WHAT IS NEEDED:
Nothing but an exact copy of the listing should be given.

───── GIVEN RECORDS ─────

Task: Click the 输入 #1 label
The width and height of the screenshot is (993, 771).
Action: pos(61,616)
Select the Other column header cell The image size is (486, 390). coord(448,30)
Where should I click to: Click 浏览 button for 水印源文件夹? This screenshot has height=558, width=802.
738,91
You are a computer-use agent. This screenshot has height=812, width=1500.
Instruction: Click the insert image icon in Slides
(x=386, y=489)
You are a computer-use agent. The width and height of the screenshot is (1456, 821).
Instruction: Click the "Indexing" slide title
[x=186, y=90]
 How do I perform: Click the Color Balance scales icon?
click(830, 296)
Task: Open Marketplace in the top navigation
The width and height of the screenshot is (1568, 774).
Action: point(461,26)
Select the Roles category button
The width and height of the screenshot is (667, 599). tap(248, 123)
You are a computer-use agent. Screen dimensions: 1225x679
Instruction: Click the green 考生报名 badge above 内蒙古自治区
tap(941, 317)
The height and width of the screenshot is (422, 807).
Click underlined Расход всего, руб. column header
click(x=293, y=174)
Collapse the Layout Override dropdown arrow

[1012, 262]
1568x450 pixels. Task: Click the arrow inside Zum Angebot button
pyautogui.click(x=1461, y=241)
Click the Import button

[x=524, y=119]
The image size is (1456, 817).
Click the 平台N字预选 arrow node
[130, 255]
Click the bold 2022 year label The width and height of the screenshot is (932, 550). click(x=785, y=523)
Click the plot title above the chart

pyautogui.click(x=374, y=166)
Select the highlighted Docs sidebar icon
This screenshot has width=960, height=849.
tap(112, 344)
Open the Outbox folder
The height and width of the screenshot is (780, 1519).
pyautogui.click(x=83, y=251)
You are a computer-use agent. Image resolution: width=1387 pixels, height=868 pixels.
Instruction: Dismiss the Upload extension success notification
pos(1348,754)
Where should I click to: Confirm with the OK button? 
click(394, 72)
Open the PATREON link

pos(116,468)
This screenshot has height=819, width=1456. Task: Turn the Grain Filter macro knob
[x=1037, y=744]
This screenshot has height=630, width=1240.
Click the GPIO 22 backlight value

─────

TASK SOLUTION:
Task: Click the 输入 #1 label
The width and height of the screenshot is (993, 771).
Action: pos(61,616)
Select the Other column header cell The image size is (486, 390). coord(448,30)
Where should I click to: Click 浏览 button for 水印源文件夹? This screenshot has height=558, width=802.
738,91
You are a computer-use agent. This screenshot has height=812, width=1500.
Instruction: Click the insert image icon in Slides
(x=386, y=489)
You are a computer-use agent. The width and height of the screenshot is (1456, 821).
Instruction: Click the "Indexing" slide title
[x=186, y=90]
 How do I perform: Click the Color Balance scales icon?
click(830, 296)
Task: Open Marketplace in the top navigation
The width and height of the screenshot is (1568, 774).
Action: point(461,26)
Select the Roles category button
The width and height of the screenshot is (667, 599). tap(248, 123)
You are a computer-use agent. Screen dimensions: 1225x679
Instruction: Click the green 考生报名 badge above 内蒙古自治区
tap(941, 317)
The height and width of the screenshot is (422, 807).
Click underlined Расход всего, руб. column header
click(x=293, y=174)
Collapse the Layout Override dropdown arrow

[1012, 262]
1568x450 pixels. Task: Click the arrow inside Zum Angebot button
pyautogui.click(x=1461, y=241)
Click the Import button

[x=524, y=119]
The image size is (1456, 817).
Click the 平台N字预选 arrow node
[130, 255]
Click the bold 2022 year label The width and height of the screenshot is (932, 550). click(x=785, y=523)
Click the plot title above the chart

pyautogui.click(x=374, y=166)
Select the highlighted Docs sidebar icon
This screenshot has width=960, height=849.
tap(112, 344)
Open the Outbox folder
The height and width of the screenshot is (780, 1519).
pyautogui.click(x=83, y=251)
You are a computer-use agent. Image resolution: width=1387 pixels, height=868 pixels.
Instruction: Dismiss the Upload extension success notification
pos(1348,754)
Where should I click to: Confirm with the OK button? 
click(394, 72)
Open the PATREON link

pos(116,468)
This screenshot has height=819, width=1456. Task: Turn the Grain Filter macro knob
[x=1037, y=744]
This screenshot has height=630, width=1240.
Click the GPIO 22 backlight value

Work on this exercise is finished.